Select all lines in the records that include "computer".

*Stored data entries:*
· · · · ·

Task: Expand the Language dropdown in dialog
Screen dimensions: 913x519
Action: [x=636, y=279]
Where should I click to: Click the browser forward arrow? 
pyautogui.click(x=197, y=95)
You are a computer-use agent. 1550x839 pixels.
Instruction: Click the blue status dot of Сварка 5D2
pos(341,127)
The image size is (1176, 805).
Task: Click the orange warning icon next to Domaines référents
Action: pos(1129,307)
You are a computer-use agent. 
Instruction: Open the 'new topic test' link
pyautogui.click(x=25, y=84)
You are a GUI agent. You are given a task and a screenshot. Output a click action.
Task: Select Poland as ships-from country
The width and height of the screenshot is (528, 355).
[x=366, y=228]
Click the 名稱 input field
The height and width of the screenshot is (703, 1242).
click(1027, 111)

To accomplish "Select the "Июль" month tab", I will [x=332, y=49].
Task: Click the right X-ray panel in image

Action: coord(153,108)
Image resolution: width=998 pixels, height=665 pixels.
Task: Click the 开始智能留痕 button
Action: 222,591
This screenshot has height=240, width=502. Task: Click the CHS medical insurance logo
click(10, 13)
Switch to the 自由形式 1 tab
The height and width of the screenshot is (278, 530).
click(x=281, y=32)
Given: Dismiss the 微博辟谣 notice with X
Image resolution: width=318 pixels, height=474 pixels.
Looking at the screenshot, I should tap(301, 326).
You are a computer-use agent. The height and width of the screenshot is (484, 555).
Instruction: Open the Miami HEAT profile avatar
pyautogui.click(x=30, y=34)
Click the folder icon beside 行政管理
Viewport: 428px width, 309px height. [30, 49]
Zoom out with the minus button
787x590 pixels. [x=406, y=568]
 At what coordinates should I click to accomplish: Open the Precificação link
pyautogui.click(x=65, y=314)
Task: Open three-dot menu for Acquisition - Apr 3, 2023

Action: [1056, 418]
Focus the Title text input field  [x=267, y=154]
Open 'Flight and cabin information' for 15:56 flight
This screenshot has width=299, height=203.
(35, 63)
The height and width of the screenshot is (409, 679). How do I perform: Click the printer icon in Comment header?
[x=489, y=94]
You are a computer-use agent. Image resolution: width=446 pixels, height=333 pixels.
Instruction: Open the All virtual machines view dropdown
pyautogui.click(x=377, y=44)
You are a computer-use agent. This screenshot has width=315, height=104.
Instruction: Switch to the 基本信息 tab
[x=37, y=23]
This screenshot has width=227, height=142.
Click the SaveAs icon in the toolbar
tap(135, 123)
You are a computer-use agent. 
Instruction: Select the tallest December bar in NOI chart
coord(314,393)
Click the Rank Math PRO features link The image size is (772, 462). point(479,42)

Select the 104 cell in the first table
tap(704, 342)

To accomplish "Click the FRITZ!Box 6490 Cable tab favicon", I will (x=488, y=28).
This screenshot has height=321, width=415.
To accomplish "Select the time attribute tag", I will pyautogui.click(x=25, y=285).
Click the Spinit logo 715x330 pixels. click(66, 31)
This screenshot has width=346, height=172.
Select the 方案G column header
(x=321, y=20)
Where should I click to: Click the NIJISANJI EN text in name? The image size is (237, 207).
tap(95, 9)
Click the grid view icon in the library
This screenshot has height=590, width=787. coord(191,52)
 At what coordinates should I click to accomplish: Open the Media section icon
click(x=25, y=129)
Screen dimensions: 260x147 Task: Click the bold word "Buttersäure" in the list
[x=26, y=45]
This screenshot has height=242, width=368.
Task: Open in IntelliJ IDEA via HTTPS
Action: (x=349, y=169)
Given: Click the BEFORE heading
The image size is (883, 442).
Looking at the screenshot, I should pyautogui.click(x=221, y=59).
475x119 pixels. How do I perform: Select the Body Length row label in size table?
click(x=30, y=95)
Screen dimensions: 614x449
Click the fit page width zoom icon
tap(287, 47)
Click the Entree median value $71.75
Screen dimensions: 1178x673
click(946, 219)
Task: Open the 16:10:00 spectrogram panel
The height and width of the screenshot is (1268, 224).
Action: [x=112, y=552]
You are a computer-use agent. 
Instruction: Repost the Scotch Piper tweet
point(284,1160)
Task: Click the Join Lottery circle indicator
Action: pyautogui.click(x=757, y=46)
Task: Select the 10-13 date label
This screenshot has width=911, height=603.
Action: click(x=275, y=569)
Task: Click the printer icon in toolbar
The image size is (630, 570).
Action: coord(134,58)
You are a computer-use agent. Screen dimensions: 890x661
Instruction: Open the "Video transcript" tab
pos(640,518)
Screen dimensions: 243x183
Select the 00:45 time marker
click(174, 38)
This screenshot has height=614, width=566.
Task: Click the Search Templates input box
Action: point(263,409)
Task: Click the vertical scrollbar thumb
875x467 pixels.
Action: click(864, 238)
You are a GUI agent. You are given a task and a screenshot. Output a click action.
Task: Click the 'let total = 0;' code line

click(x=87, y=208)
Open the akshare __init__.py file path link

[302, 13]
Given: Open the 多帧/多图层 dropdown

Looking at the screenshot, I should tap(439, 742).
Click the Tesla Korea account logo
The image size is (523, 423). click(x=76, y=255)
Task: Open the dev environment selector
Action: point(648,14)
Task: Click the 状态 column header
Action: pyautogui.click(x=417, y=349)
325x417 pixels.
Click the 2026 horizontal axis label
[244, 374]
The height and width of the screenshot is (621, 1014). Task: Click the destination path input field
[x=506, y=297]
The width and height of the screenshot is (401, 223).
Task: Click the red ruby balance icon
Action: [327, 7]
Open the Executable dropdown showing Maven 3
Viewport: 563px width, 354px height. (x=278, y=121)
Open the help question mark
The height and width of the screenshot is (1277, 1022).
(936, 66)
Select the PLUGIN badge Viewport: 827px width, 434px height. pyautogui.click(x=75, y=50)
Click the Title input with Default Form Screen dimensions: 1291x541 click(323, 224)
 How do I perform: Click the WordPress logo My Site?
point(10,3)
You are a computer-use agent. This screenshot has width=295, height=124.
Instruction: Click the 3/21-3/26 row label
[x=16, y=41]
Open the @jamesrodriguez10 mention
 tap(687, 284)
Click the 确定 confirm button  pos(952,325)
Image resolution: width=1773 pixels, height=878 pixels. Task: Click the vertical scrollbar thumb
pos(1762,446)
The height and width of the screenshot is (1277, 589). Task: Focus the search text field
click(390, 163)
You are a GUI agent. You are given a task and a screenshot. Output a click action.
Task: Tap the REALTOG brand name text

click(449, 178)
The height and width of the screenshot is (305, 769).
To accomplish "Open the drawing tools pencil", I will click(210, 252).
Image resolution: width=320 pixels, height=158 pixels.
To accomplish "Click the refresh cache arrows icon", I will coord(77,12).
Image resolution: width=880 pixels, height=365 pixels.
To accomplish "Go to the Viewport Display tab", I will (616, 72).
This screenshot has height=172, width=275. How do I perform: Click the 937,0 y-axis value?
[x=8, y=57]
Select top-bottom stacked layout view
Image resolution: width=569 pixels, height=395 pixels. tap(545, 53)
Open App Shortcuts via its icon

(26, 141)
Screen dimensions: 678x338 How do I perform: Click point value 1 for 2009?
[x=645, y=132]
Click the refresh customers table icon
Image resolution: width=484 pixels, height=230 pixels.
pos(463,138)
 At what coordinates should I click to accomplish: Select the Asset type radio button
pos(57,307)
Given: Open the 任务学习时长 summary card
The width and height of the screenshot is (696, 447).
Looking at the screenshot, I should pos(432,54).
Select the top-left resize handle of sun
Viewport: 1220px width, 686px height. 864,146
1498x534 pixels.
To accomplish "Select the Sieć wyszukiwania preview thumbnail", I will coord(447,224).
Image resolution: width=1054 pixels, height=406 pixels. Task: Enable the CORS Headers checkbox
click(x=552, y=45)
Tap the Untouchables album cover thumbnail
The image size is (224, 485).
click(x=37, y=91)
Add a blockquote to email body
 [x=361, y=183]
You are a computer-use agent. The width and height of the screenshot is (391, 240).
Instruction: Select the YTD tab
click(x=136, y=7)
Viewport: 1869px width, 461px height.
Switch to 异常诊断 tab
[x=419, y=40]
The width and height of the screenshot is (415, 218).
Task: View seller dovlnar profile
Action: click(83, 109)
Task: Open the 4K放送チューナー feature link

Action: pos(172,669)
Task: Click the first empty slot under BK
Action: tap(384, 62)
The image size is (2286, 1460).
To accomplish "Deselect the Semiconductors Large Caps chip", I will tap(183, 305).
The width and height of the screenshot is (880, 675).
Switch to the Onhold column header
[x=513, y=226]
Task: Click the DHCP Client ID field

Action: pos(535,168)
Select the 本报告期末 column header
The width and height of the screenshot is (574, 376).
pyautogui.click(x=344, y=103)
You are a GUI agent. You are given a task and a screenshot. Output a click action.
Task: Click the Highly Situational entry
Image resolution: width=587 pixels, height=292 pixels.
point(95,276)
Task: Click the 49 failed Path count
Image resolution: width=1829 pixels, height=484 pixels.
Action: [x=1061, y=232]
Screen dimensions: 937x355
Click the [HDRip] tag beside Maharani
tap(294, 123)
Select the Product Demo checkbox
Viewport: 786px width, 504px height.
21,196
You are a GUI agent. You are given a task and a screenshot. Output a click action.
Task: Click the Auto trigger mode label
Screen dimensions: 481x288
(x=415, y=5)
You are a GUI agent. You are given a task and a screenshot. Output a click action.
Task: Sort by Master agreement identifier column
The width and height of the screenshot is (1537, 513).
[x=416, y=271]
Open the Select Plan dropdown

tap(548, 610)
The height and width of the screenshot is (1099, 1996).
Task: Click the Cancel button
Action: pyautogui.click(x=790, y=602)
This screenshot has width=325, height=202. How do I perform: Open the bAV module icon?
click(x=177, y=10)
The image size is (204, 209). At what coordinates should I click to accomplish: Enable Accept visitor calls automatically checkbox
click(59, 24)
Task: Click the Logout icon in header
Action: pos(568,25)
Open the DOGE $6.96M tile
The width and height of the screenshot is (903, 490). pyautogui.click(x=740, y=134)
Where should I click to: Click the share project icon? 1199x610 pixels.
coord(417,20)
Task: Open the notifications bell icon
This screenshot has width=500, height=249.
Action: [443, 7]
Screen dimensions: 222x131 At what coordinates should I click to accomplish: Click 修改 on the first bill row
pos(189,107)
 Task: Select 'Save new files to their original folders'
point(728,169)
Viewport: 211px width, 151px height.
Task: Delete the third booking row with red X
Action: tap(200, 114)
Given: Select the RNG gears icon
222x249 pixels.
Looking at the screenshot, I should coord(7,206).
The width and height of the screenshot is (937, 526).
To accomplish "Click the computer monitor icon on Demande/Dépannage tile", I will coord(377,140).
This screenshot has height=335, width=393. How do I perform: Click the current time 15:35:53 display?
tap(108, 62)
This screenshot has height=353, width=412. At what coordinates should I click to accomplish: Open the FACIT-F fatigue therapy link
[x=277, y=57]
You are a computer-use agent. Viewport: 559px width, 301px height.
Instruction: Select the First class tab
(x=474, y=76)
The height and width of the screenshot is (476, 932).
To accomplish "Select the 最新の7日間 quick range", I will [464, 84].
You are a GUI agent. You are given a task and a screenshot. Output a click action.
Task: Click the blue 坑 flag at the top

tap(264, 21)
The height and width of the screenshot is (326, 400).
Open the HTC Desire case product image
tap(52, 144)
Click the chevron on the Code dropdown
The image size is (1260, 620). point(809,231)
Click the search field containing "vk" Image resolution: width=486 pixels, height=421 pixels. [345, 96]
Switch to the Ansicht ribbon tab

· · · · ·

*EXERCISE OUTPUT:*
You are a computer-use agent. 1550x839 pixels.
You are a computer-use agent. 
You are a computer-use agent. The height and width of the screenshot is (484, 555).
You are a computer-use agent. Image resolution: width=446 pixels, height=333 pixels.
You are a computer-use agent. This screenshot has width=315, height=104.
You are a computer-use agent. 
You are a computer-use agent. 
You are a computer-use agent. Screen dimensions: 890x661
You are a computer-use agent. This screenshot has width=295, height=124.
You are a computer-use agent. The width and height of the screenshot is (391, 240).
To accomplish "Click the computer monitor icon on Demande/Dépannage tile", I will coord(377,140).
You are a computer-use agent. Viewport: 559px width, 301px height.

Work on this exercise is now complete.